▶ _Objectif_: Mettez en liste numérotée les lignes des enregistrements ci-dessous, en commençant par celle qui contient « Task: Click the Initial Value $100.00 row » et en terminant par celle qui contient « Open the 施工许可证 », sans les lignes vides. Laissez les images hors de la réponse.

▶ _Données d'entrée_:
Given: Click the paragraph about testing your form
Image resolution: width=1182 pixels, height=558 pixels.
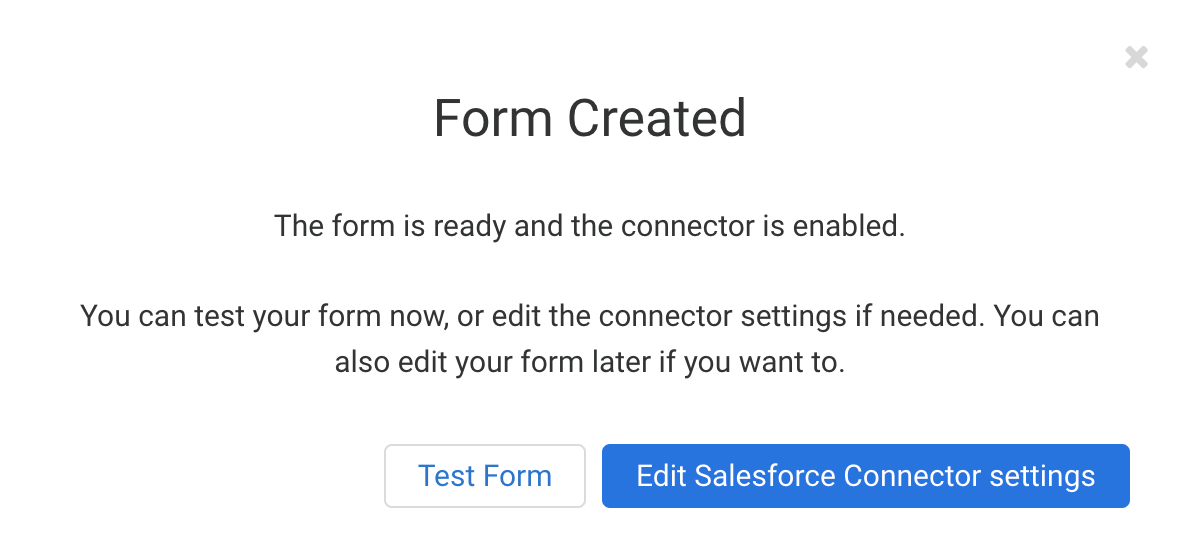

==

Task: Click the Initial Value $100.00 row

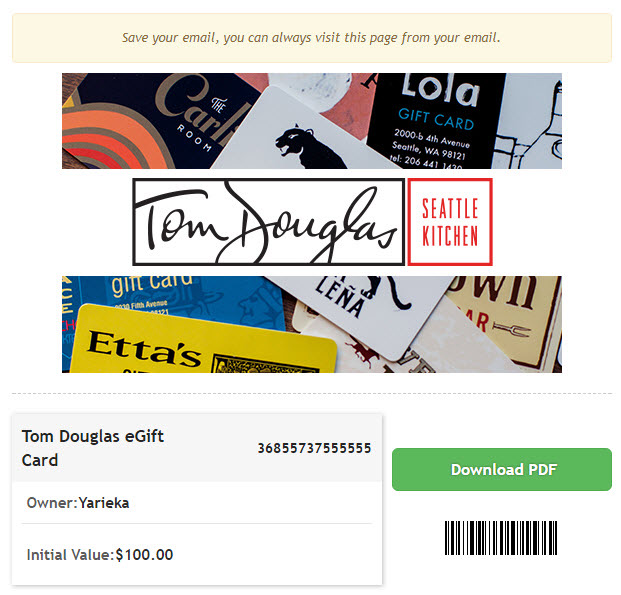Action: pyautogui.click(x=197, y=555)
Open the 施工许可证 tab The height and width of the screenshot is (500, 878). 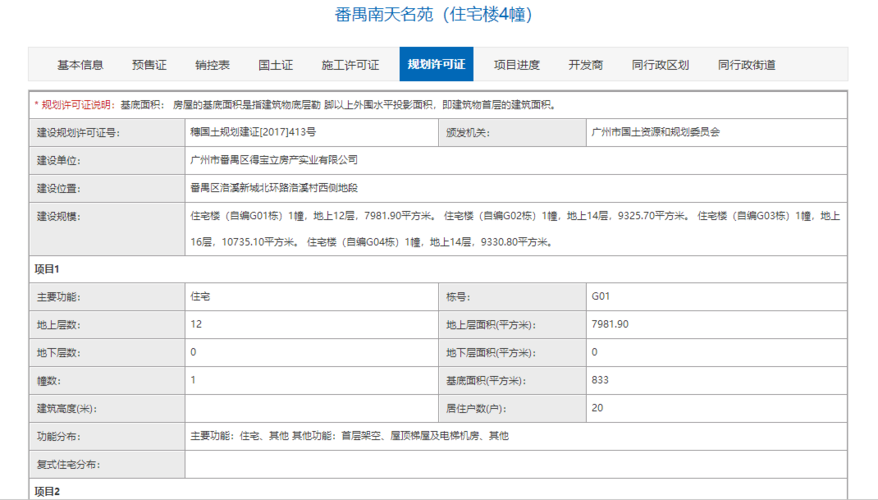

▶ _Réponse à l'exercice_:
1. Task: Click the Initial Value $100.00 row
2. Action: pyautogui.click(x=197, y=555)
3. Open the 施工许可证 tab The height and width of the screenshot is (500, 878). 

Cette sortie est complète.